Hoje, é a treva uma necessidade.

Um novo céu e uma nova terra.

Retorna-se ao Doutor (13 dias depois – 13 links, 13 vidas?), à sua bebida, observação, seus registros pessoais, e enquanto os interesses e motivações vão acumulando, finda-se a guerra.

Da chuva na janela, já não há mundo que possa ser visto, desintegra-se o lado oposto, e junto com a desarticulação das vidas narradas, uma nova carência possui a imagem.

O final de Sátántangó, mais do que um recomeço, encontra em seu caráter bíblico a causa do que, na aparência, pode soar como uma autodestruição, mas é impossível ignorar que a coreografia original se perpetua para muito além do que os olhos podem guardar.

Dissolvidos os pontos de vista, não se pode falar de um fim.

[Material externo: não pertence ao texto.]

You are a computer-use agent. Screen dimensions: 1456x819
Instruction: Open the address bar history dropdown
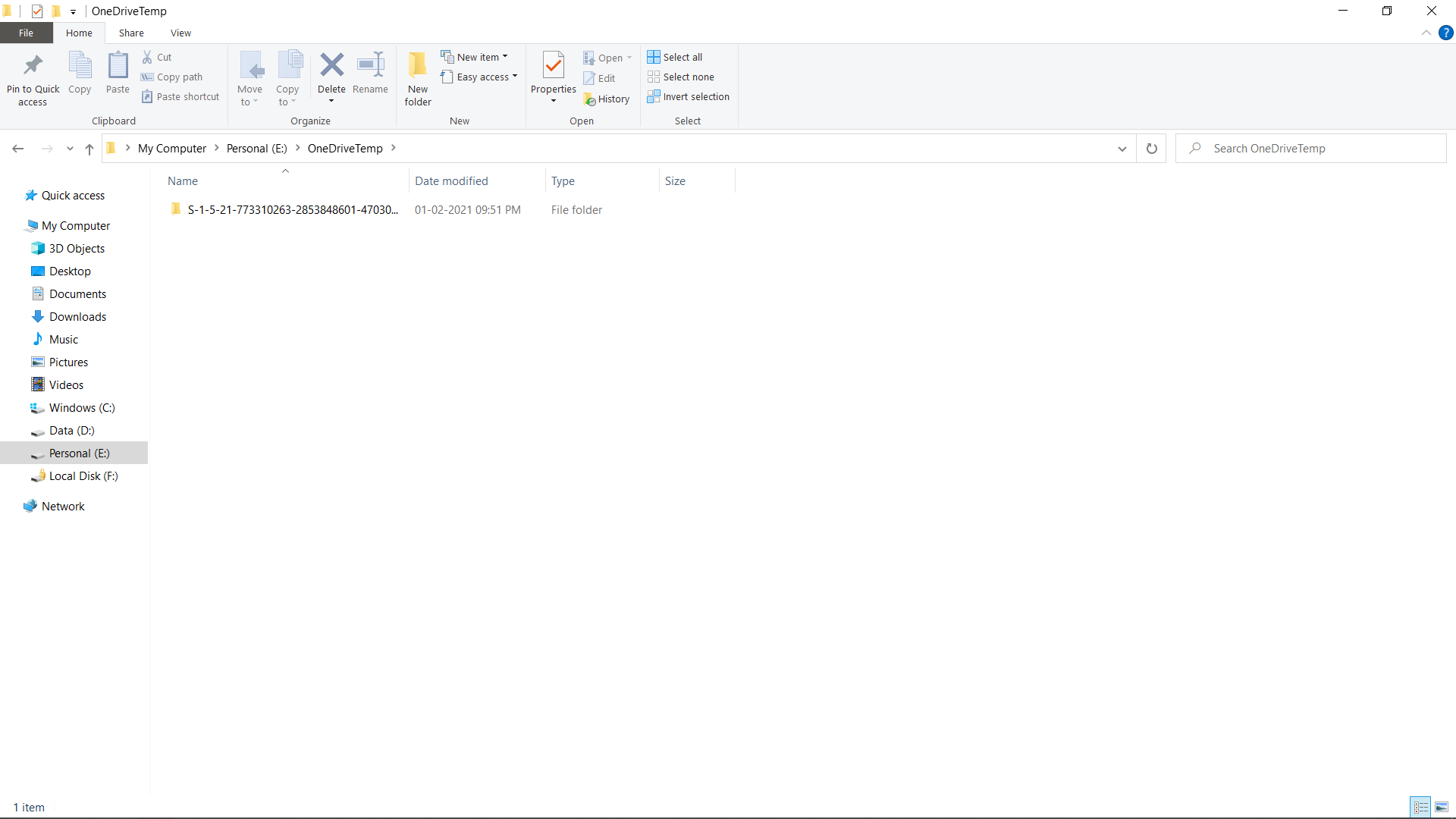[x=1122, y=149]
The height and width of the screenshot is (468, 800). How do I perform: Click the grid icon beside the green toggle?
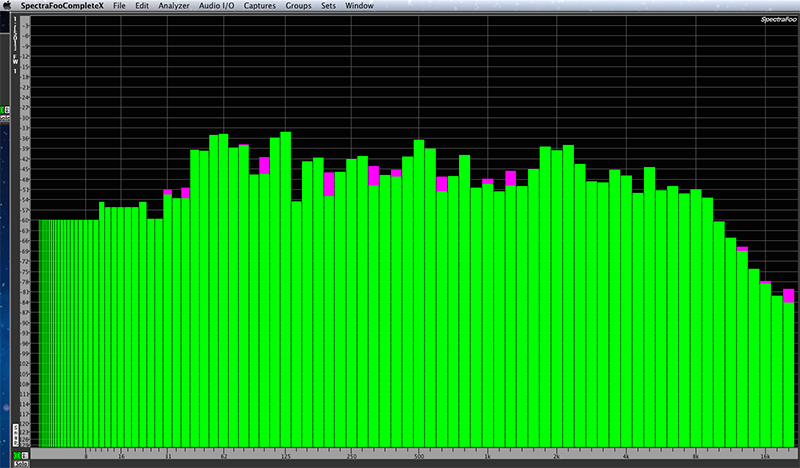[24, 455]
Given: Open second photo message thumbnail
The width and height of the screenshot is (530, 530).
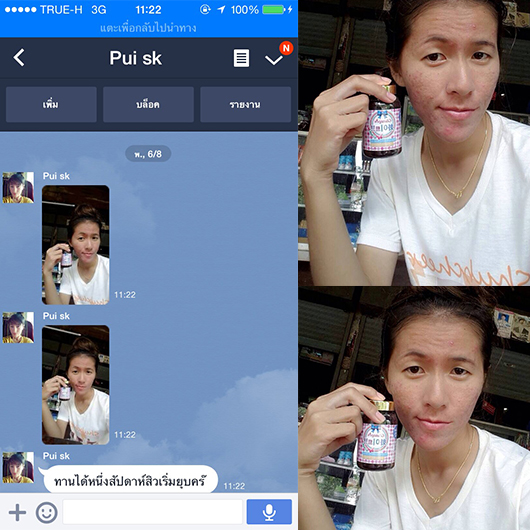Looking at the screenshot, I should (76, 385).
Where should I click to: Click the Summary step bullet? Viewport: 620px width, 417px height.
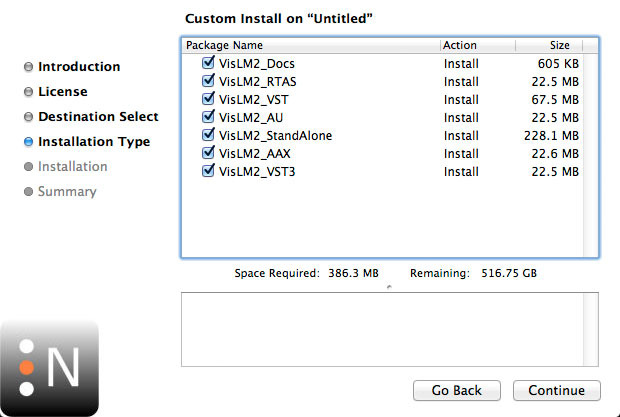tap(28, 192)
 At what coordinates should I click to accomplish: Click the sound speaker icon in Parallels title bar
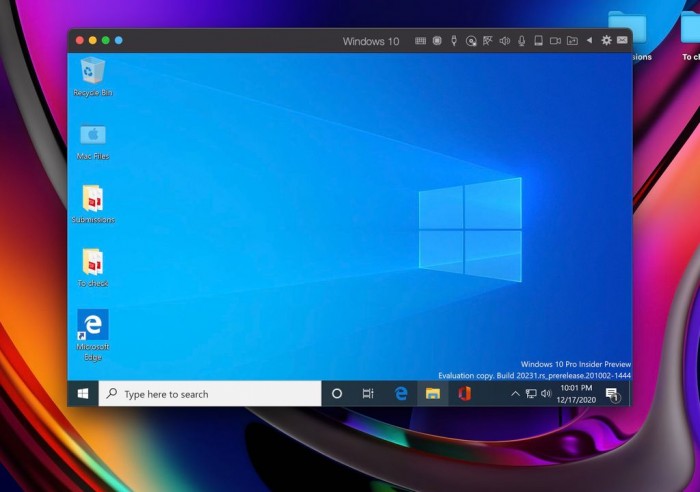[x=504, y=41]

O caos, a predominância da ruína, encontra no drama a liberação de seus últimos males, e um estado de horror se estabelece à medida que materializam-se os objetos da fé.

Prossegue a caminhada, e agora, não apenas ouve-se o despertar dos sinos, como a decadente condição de seu ecoar é revelada pela torre que não alcança os céus.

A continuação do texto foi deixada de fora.